Description
Matthew Shipp takes an introspective turn on this solo piano album, continuing to discover new territory for his singular cosmic pianism. Codebreaker encrypts rich harmonies, cloud-like clusters, and the unlikely confluence of Bill Evans and Bud Powell.
Within the voluminous catalogue that pianist Matthew Shipp has created over the last three and a half decades, his solo piano work has charted a unique and compelling pathway for the evolution of the instrument's vocabulary. On 'Codebreaker', that path finds Shipp in an uncharacteristically meditative state of mind. Though the language is unmistakably his own, the usual attacks, dense clusters and insistent circularity are more often replaced by harmonic nebulae that luxuriate in the mysterious resonances which Shipp conjures from the keyboard.
Given that investigative impulse, Shipp himself could be viewed as the Codebreaker of the album's evocative title. There's a wry humor to the name, as Shipp imagines a parallel between a World War II secret agent doggedly racing to crack an enemy cypher and himself sitting at the piano, puzzling over the music's infinite enigmas. But the idea seems profoundly serious when considering the singular sonic vernacular he's coined, making him one of the most distinctive pianists of his generation.
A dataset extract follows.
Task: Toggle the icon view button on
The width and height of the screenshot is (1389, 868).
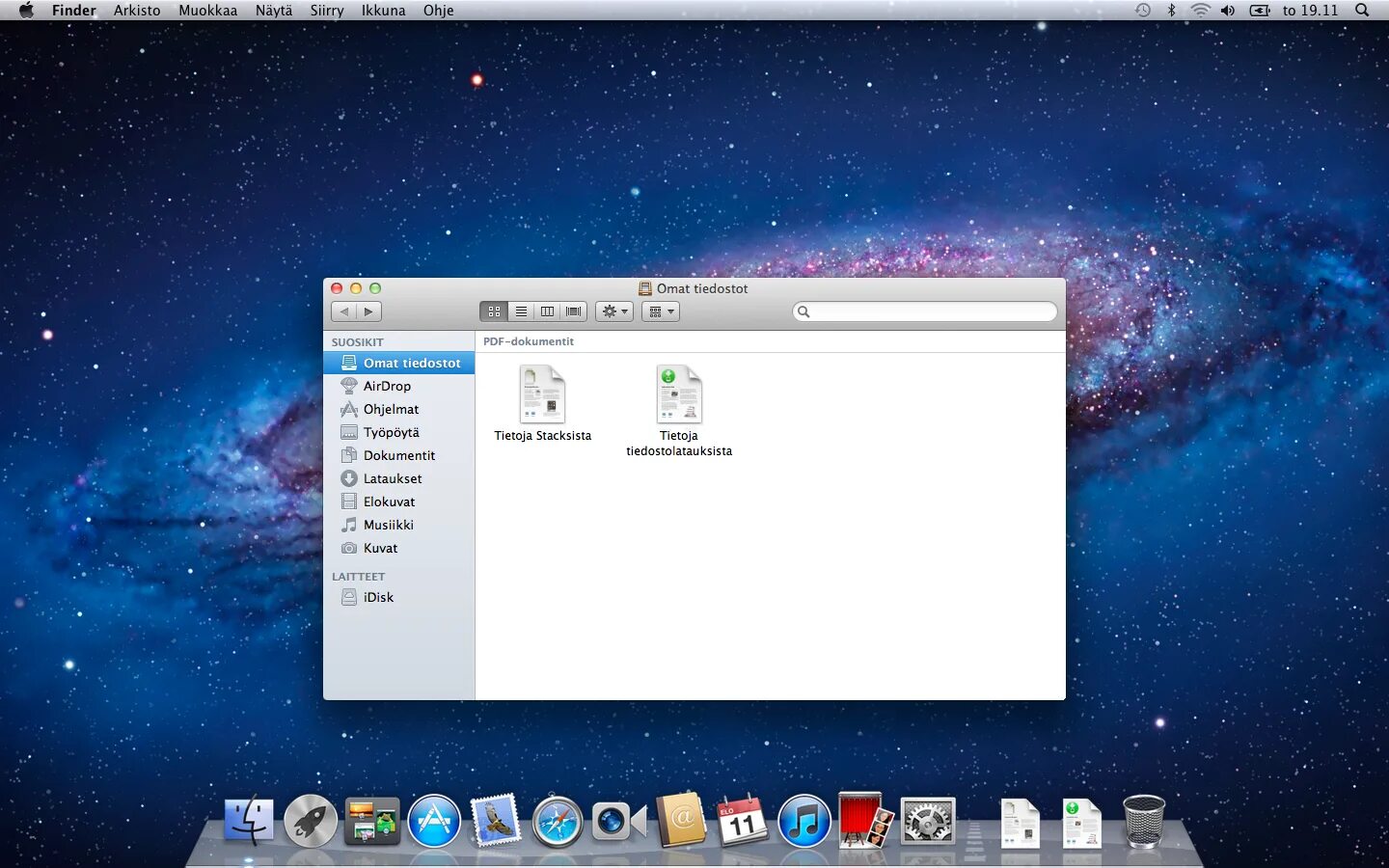Action: pos(494,311)
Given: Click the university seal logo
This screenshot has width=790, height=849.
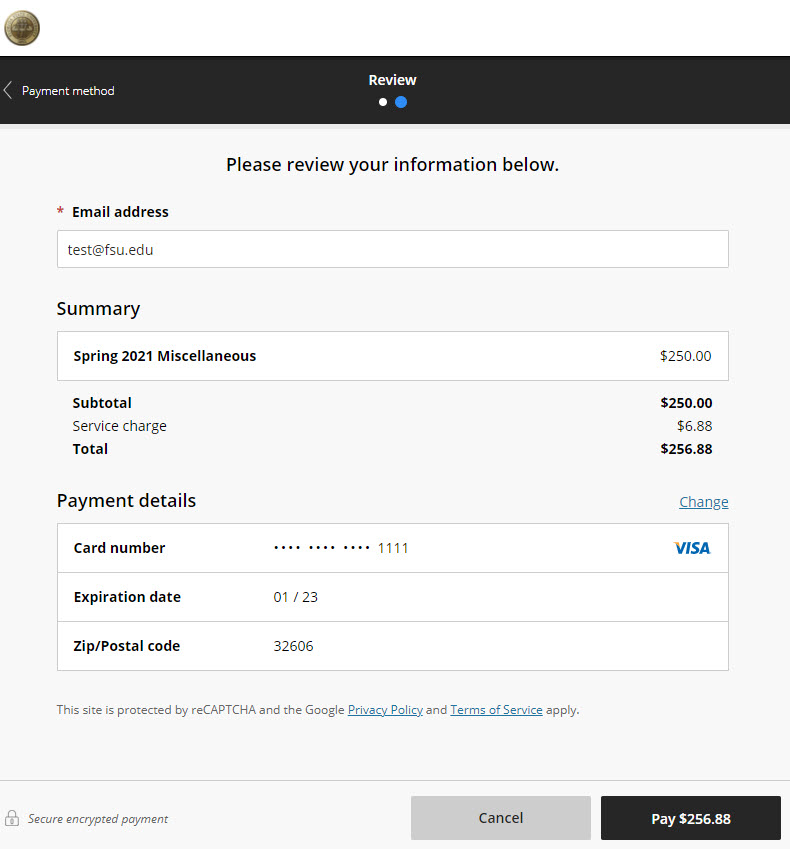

Shipp concedes that his recent landmark birthday may have something to do with the more introspective bent of the album ("60's not old, but it's definitely not young," he jokes), but it also continues a career-long investigation into the ways that his subversive approach to the piano connects with the instrument's storied lineage. While the likes of Cecil Taylor and Sun Ra have been constant touchstones in critical writings on his work, one name that emerges when listening to 'Codebreaker', perhaps for the first time in Shipp's discography, is that of Bill Evans.
LP includes download card, and insert with track by track poem response by Mia Hansford.